Requiem for a Cat

I had to put my cat down last week.

She was fifteen years old. She was sick. I took her to the vet and they couldn’t find anything obvious wrong, but she wasn’t using her litter, and I knew that it would just get worse. After a couple of days, I took her back to the vet, and we decided it was her time.

It was not a tough decision. I had been preparing for this time emotionally for a while now, and I had made up my mind that I would not do like some pet owners do, and try to keep her alive beyond her time. The price for that is far too high, both financially and in terms of both of our suffering. I am at peace with that decision and I was at peace with it at the time I made it. And the vet also said he would have made the same decision, so… I am at peace with it.

But while I was at peace with the decision, I am still not at peace with the process of making that decision.

I was sitting in a room with her in a carrier on the table, and she was probably not feeling all that good, scared of being there (she hated going outside, not just the vet), and the vet and I were having a somewhat casual conversation about whether it was the right time to end her life.

I will never be okay with that.

They gave her a sedative, and when they took her to the back, she was growling. It’s not so much that she knew, but that she would have killed if she’d been fully awake. But that bothered me, a little. She was conscious enough to growl. I know that it was a peaceful passing, and that she really was sedated, but it still bothered me, a little. It didn’t help that when I was walking out with the empty carrier the receptionist said “Have a wonderful day!” Umm… how? They were in the back right at that moment killing my friend. I mean, I know there are euphemistic words for it… “putting to sleep”, “putting down”, “ending their suffering”, even “euthanasia”, but that’s what it is, at the end of the day. Killing a friend I had for fifteen years.

I haven’t really cried over it. There’s no reason to. It was her time, and I refuse to mourn something or someone that has had a long and full life – and if I can say anything about my former cat, she did have a long and full life. I feel the same about people, too. I don’t mourn ninety year olds. It’s their time, and that is the nature of things.

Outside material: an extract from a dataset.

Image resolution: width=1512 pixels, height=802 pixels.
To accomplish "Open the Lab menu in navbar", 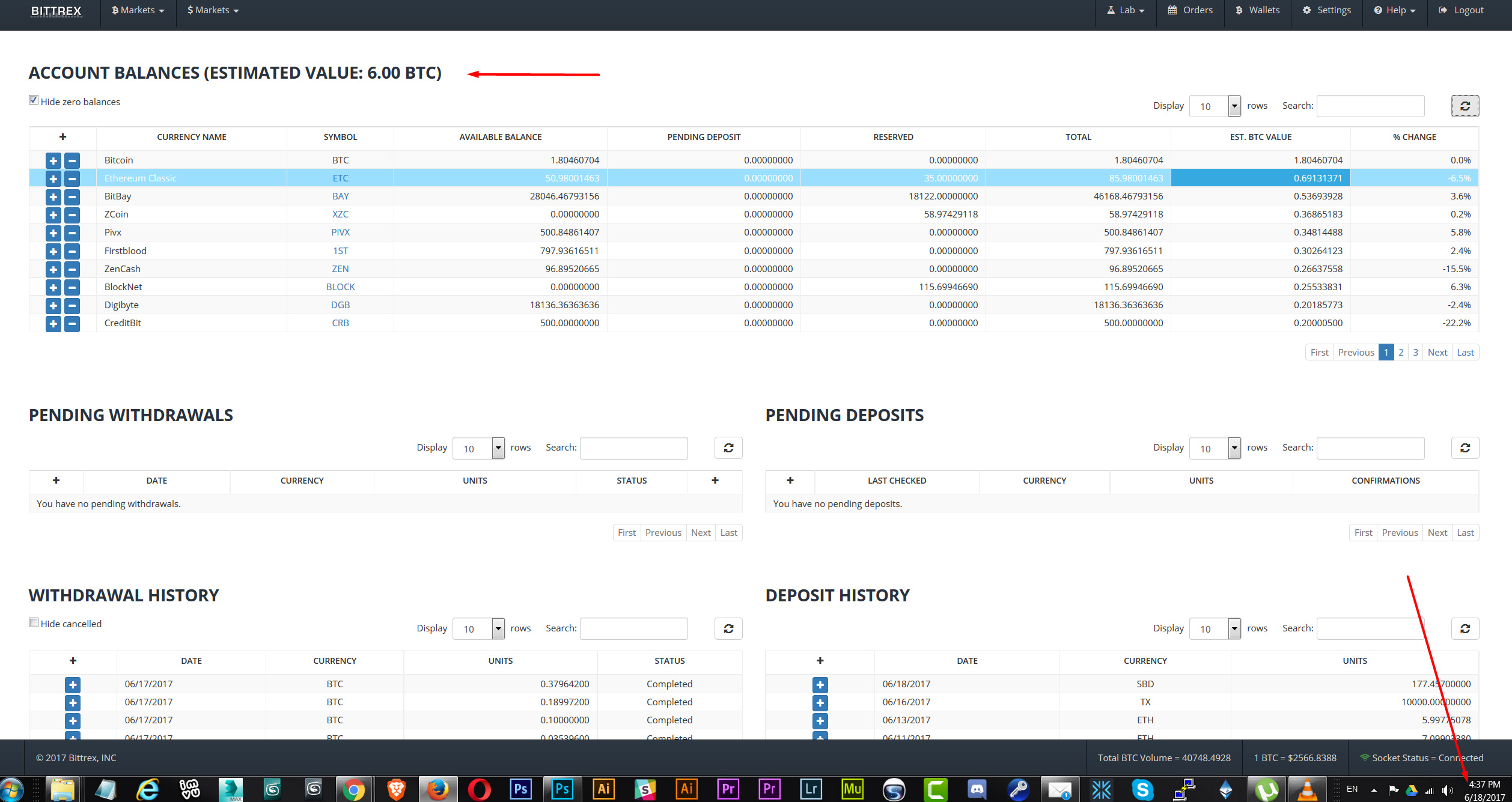I will tap(1126, 10).
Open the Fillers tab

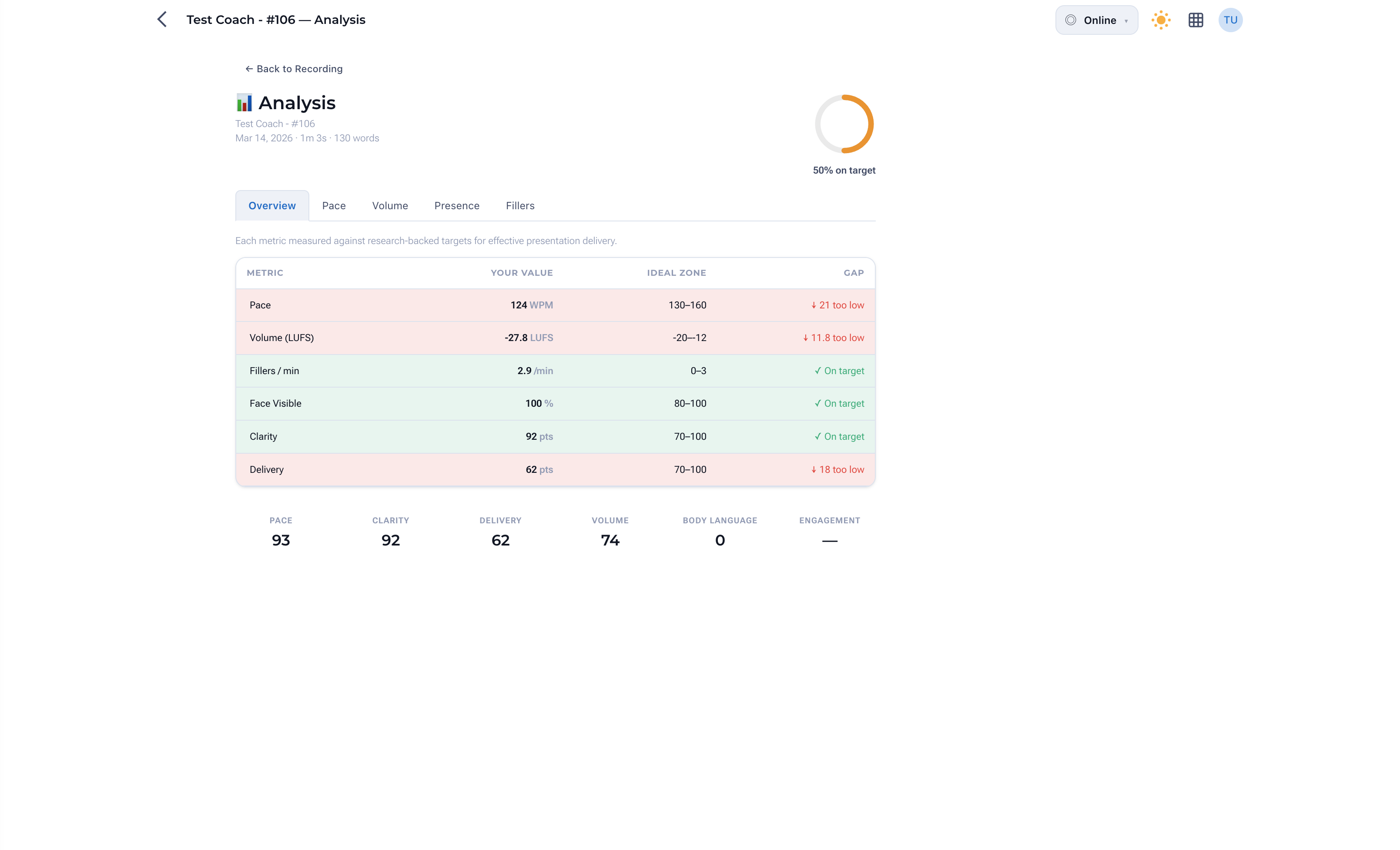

I will be making her a memorial website shortly, so I won’t go into details about her life here. She had many things that made her unique, and all of them will be remembered.

But yesterday I got back her remains from the crematory. I felt it was the only respectful thing I could do, to get her ashes back and display them, as a testament to her fifteen years of life with me.

And when I realized I was taking her home for the last time, that’s when it kind of hit me. The contents of that box used to be my companion.

I’m still not sad. But I miss her. I don’t think I ever won’t. I still walk into my bedroom and expect to see her lounging on the bed or looking out the window. I still subconsciously try to keep her from running into the bathroom or the pantry (getting her out was a pain). I still expect to see her wandering out of the bedroom into the living area when I’m making something to eat. And when I play the piano and she’s not there listening, well, it’s a bit of a pang.

I’m not getting another cat. Not for a long time. Fifteen years was enough, and while I can get another cat that will be as good in its own way, well, it won’t be her.

I’m not telling you her name here. It will be enough to identify me. But let’s call her, umm… Minnie, I guess. I’ll miss you, Minnie.